CXXXV WERGISS-MEIN-NICHT

C’est d’après le conseil de Stephen que Magdeleine était allée habiter la maison de M. Müller ; là, elle resta quatre jours seule : elle retrouva le nom de Stephen et le sien gravés sur l’écorce du tilleul ; elle retrouva tous les souvenirs de son naïf et poétique amour pour Stephen.

Pour lui, il avait besoin de ce temps pour se remettre de l’émotion violente qu’il avait éprouvée, et, d’ailleurs, il voulait laisser à Magdeleine quelques jours de solitude à se livrer sans défiance à ses souvenirs.

Car c’est surtout quand il n’est pas là qu’une femme aime l’amant auquel elle ne s’est pas donnée, parce qu’alors elle n’a rien à craindre de lui, elle s’abandonne sans restriction à l’ineffable douceur d’aimer.

Et en effet, c’est un bonheur d’aimer tel, qu’il nous semble étonnant de voir des femmes demander de la reconnaissance pour l’amour qu’elles donnent, comme si elles n’étaient pas assez récompensées, non seulement par l’amour qu’elles inspirent, mais aussi par celui qu’elles éprouvent.

C’est pour profiter de l’effet de cette solitude sur le cœur et l’esprit de Magdeleine que, le quatrième jour, qui était le jourde naissance de Magdeleine, il envoya devant lui un homme chargé de lui porter de l’aubépine et des wergiss-mein-nicht, en souvenir de leur ancienne amitié.

Ce jour-là, il voulut repasser aussi ses souvenirs, et il alla voir sa petite chambre qu’il avait occupée quand il était professeur, quand il était si pauvre et si heureux d’espérance, si riche d’avenir !

Puis, en s’en allant, couché au soleil, près de la haie, il vit Wilhem Girl, qui fumait tranquillement sa pipe.

Il avait pris ses précautions pour arriver près de Magdeleine peu de temps après son messager ; il la trouva sous l’allée de tilleuls, tenant à la main le bouquet qu’elle venait de recevoir ; livrée à une vive émotion, et, sans s’en apercevoir, laissant couler ses larmes.

À son aspect, elle les essuya et lui dit : « Edward ? »

Stephen sentit ses dents grincer en entendant que c’était le premier mot qu’elle eût à lui dire ; mais il répondit doucement : « Il doit être en route et à moitié chemin ; » puis il s’assit près d’elle, et ils restèrent longtemps sans parler ; l’enfant d’Edward et de Magdeleine le reconnut. Il lui donna quelques friandises.

Un long silence régna encore.

— Magdeleine, dit Stephen, ce jour ne vous rappelle-t-il rien ?

— Oh si ! et il n’est pas généreux à vous d’avoir ranimé ce triste souvenir en m’envoyant ce bouquet.

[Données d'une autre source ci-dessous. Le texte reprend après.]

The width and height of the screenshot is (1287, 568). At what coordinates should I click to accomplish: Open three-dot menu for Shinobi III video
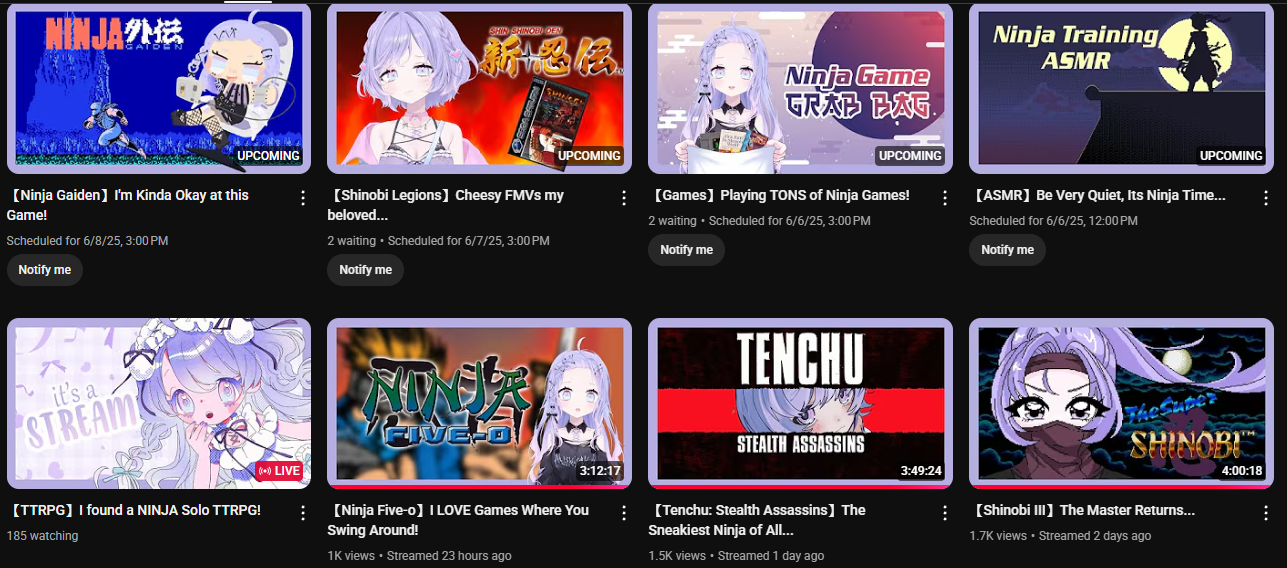click(x=1266, y=513)
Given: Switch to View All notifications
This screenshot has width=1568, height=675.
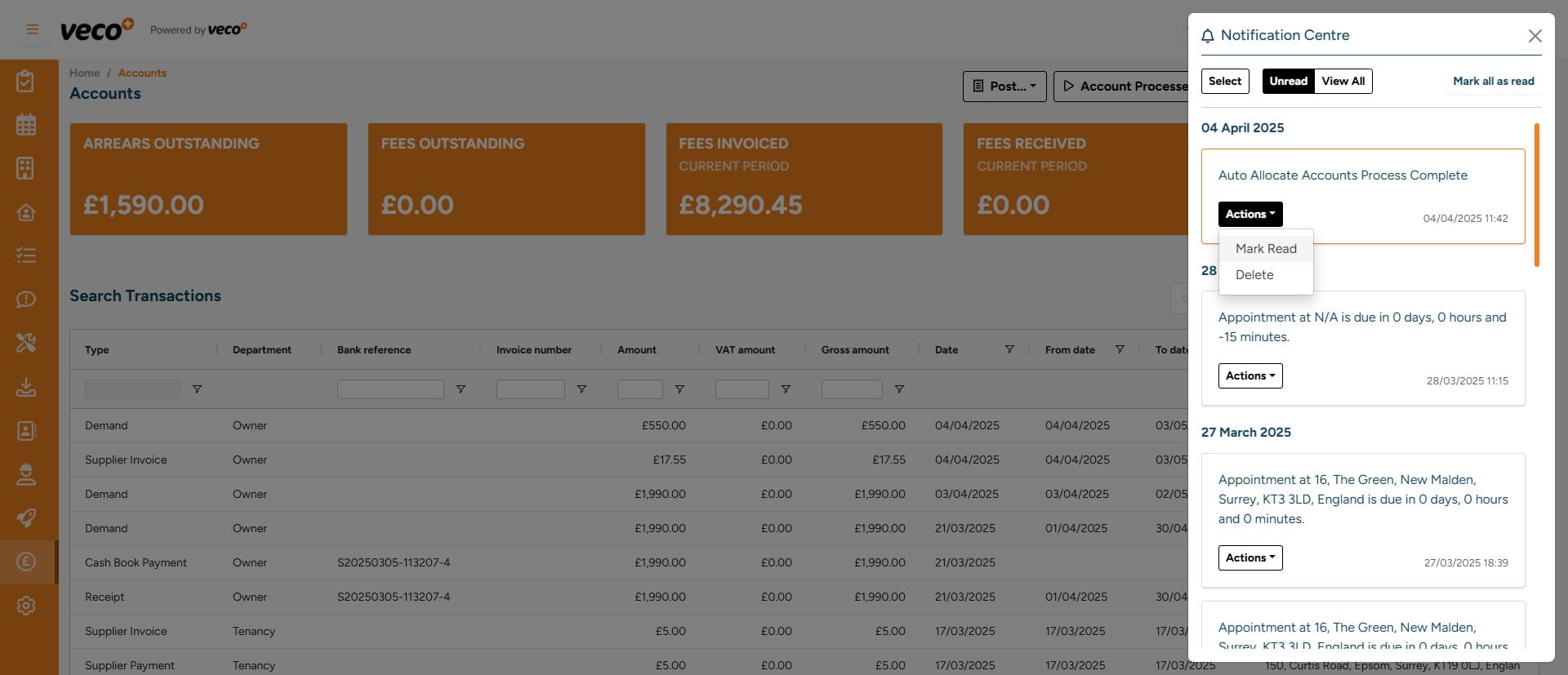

— Pourquoi, Magdeleine ? Si votre vie présente appartient à votre époux, votre vie passée est à moi ; il n’y a rien dans ces souvenirs qui blesse vos devoirs. Ce jour que nous nous rappelons tous les deux, nous étions ici, sous ces mêmes arbres, près l’un de l’autre comme aujourd’hui. Oh ! Magdeleine, que la vie alors était belle pour moi ! que j’étais fort avec votre amour !

Il y eut encore un silence, pendant lequel tous deux recherchèrent leurs souvenirs sans se les communiquer.

Puis Stephen :

— Oui, c’était beau ! mais, plus tard, quelle amère déception, quelles horribles souffrances ! Je ne sais, Magdeleine, mais je crois que, pour votre bonheur propre, vous avez eu tort ; vous avez dans le cœur trop de noblesse et de poésie ; le cœur de celui que vous avez choisi pour votre époux n’est pas en harmonie avec le vôtre.

» Et moi, je vous aimais tant, je vous aurais tant aimée ! toute ma vie n’aurait été employée qu’à vous rendre heureuse.

Il se leva et fut plusieurs jours sans revenir.

Il lui avait conseillé de ne voir personne, sous un prétexte de bienséance, mais, en vérité, pour la laisser dans la solitude, livrée entièrement à ses souvenirs et aux émotions qu’il lui laissait.